The trial court recognized that adoptability, although important to disposition, was not relevant to termination. However, the court allowed the testimony because the subject was brought up by Mary's counsel during cross-examination. Redirect examination is to explain and clarify testimony on cross-examination. Evidence to explain testimony on cross-examination is admissible on redirect even though not admissible earlier. State v. McClelland, 72 N.D. 665, 10 N.W.2d 798, 804 (1943). We hold that the trial court did not abuse its discretion. Rule 611, N.D.R.Ev.
Mary also argues that the juvenile court did not seriously consider placing the children with her mother, as an alternative. We cannot conclude that the maternal grandmother's home was not seriously considered. Dr. Ascano's report is relevant and revealing:
"[Mary's] mother is a 'problem-social drinker' and this patient [Mary] grew up without a father, since her parents divorced when she was very young. [Mary] has two brothers and four sisters. She mentioned being a victim of physical abuse by her mother. Her mother had the tendency of hitting her with wooden spoons, spatula, clothes hanger or what ever [sic] she could get her hands on to hit this patient. The history of abuse began at age ten until sixteen when she moved out. She described as having no emotional bonding with her mother and did not identify or relate with her mother during her adolescent years. Even though she did not grow up with her father she felt closer with him emotionally."
When the children were found to be deprived in December 1985, the juvenile court ordered the Director of the Ransom County Social Service Board to arrange for a study of the maternal grandmother's home "in contemplation of placing one or more of said children in [the grandmother's] home." The home study was never done, because Mary agreed to place the children in a foster home when she moved to California. Upon returning to North Dakota she did not request that the home study be conducted. We believe that Mary, by her actions, waived any objection about the Director's failure to study the grandmother's home.

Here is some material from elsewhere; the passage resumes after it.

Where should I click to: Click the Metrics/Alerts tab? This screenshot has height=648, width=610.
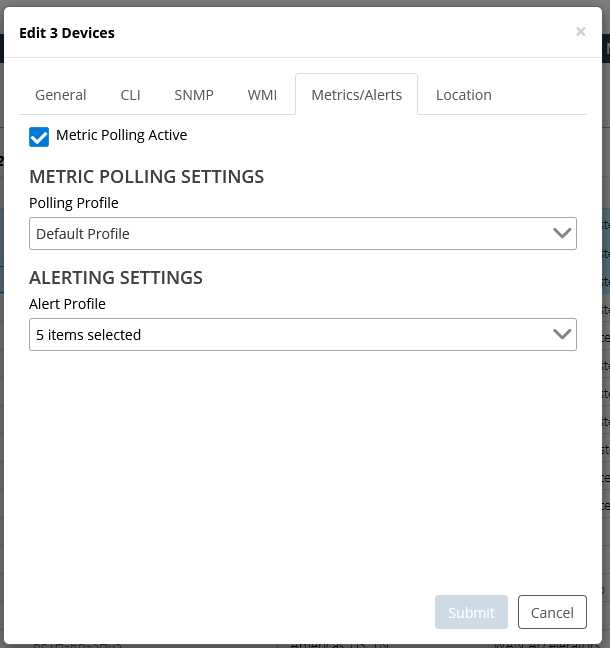(x=356, y=95)
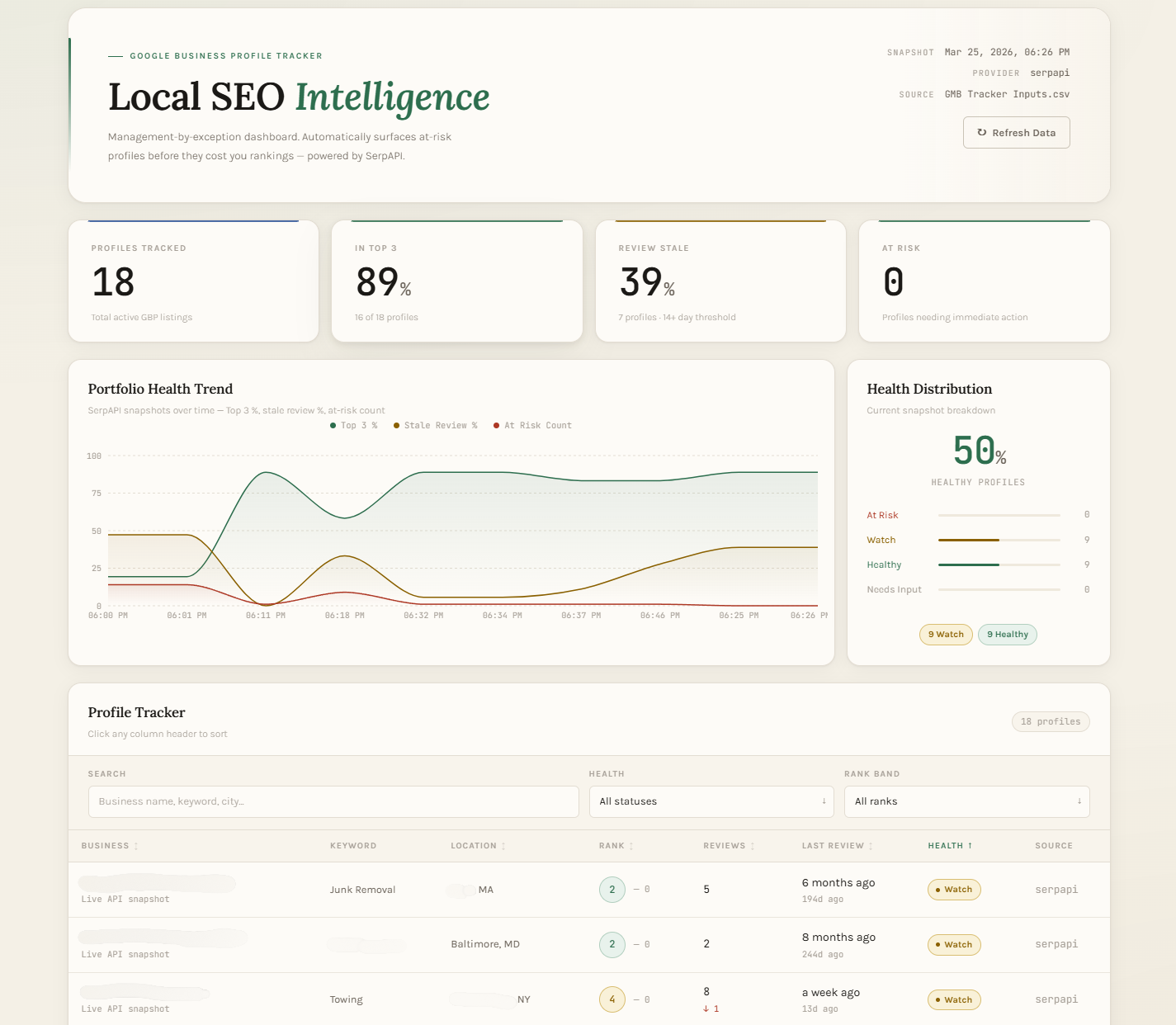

The juvenile court determined that, considering her age and health, the maternal grandmother could not provide an adequate home for the children. Giving appreciable weight to its findings, we conclude that the juvenile court did not err in rejecting placement with the maternal grandmother as an alternative to termination of parental rights.
The judgment of the juvenile court is affirmed.
Herbert L. Meschke
Beryl J. Levine
Gerald W. VandeWalle
H.F. Gierke III
Ralph J. Erickstad, C.J.
1. The juvenile court also terminated the parental rights of the children's father, R.S., but he did not appeal.